Last Monday I ‘attended’ the funeral of a lovely person who was younger than I am, who died from secondary breast cancer. She was always adamant that this shouldn’t be described as a battle nor her as brave, so I won’t. However, typing these words alone makes me fill up. She was a number of lovely things and among them was writer. She blogged and she was writing a novel.
She didn’t finish.
All of us will eventually leave something unfinished and her daughter is a writer too and I hope, when she is able to, that she’ll complete the novel and get it published for the world. And really – of the things that matter – Edwina was complete and beloved: funny, faithful, honest and pragmatic; mother, daughter, friend, partner.
Of course most of us worry we won’t complete all the things we want to, me included. The day-job and various responsibilities seem determined to stop me from getting any writing done, not to mention my own ability to procrastinate and side-track myself.
I had a day’s leave from work on Thursday, and a chance conversation led me on a whim to ask if I could borrow a room in an old building to do some writing away from my home with all its noise and responsibilities and drains to creativity.
The building’s normally an alternative therapy centre, so I wrote in an upper room bathed in sunshine which was also glinting off candles and crystals and bright, colourful throws and pictures.
Since I was there, I’d decided to buy some crystals for my daughter.
My friend who sells them told me to go with what called to me. My daughter had said she’d like a piece of quartz and among the pretty bracelets, I found the one in the blurry photograph below.
It’s a funny sort of shape and looks a little chipped and the outside is not perfectly smooth, dull almost – but if you hold it up to the light, there appear to be smoky clouds inside. As you twist and turn it, you can see them curling in a seemingly infinite dance.

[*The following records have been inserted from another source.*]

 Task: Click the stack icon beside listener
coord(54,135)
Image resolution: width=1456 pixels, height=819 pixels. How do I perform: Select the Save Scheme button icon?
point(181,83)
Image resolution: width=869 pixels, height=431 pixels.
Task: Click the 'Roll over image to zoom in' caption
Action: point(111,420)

I thought of what message I was sending to my daughter if I bought it: here’s a gift which is clearly imperfect and looks a little battered on the outside.
But that’s how I feel sometimes and know she does too.
And… inside this piece of quartz, those smoky clouds are like a curious inner world of magic and imagination to draw on.
So I bought it, sent it to her and explained.
‘I love it,’ she said.
Oh and just in case you’re wondering how the writing went, I managed to write the most words I’ve written in a day for ages: nearly 5,000. This is nothing to many authors, but it was good for me. It was exhausting.
I don’t know if it was the sunshine or the crystals or just being away from home for a bit, but it felt good.

Words and photograph copyright 2021 by Paula Harmon. All rights belong to the author and material may not be copied without the author’s express permission.
That’s truly beautiful Paula. So sorry for your loss, she sounds like an amazing lady. She may not have finished her novel, but she and her words live on in her daughter and family. Her physical presence may not be able to comfort anymore but her memory will always have that power.
The magic weaves and passes on.
yes she was my sister’s close friend and I didn’t get enough of a chance to get to know her but I knew she was special from the outset. One of those golden people without being in any way sentimental. Absolutely brimming with life.